The World Wide Web Wanderer, which is often referred to as the world's first web robot, was developed by Mathew Gray.
Martijn Koster developed the first Web search engine, ALIWEB in November 1993.
The World Wide Web Worm, the RBSE spider and Jumpstation had surfaced. These were all bot fed search engines.
Webcrawler, Infoseek, Yahoo! and Lycos were launched in 1994. Webcrawler used a full text crawler based tool which became the standard method for search engines. Excite was also launched in 1994 and aimed to make searching more efficient by using statistical analysis of word relationships. One of the most popular search engines launched in 1994 was Yahoo! which also allowed people to browse its directory.
AltaVista was launched in December 1995 and was the first web search engine to allow natural language queries.
Hotbot was launched in 1196 by The Inkotomi Corporation.
Ask Jeeves, now known as Ask.com, was a natural language search engine launched in April, 1997.
Netscape struck a deal with Excite, Lycos, Magellan and Yahoo! to use each of these major search engines in rotation.
Sergey Brin and Larry Page developed Google Search in 1997 which rose to prominence in the year 2000.

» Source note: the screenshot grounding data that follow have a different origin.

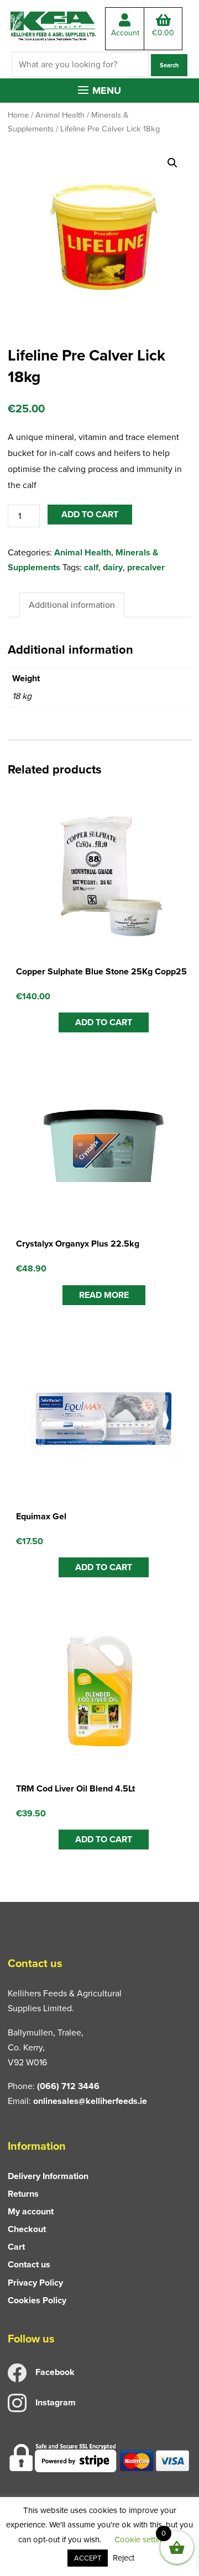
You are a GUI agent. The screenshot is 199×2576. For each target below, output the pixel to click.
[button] (99, 90)
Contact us (29, 2264)
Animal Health (60, 115)
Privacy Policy (35, 2282)
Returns (23, 2193)
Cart (16, 2246)
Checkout (27, 2229)
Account (125, 33)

The Open Directory Project DMOZ was created in 1998 and is almost entirely ran by volunteer editors.
MSN Search was launched in 1998 using blended results from Inktomi, AltaVista and Looksmart.
AllTheWeb was launched in 1999 as a search technology platform.
The Snap search engine was launched in October 2005 by Bill Gross, owner of Overture.
Miscrosoft launched its Live Search Product.
Cuil was launched in 2008, Cuil was developed and managed by former Google staff.
Bing was launched in June 2009.
Google has the largest share in the search engine market in the US, followed by Yahoo!, Microsoft and AOL.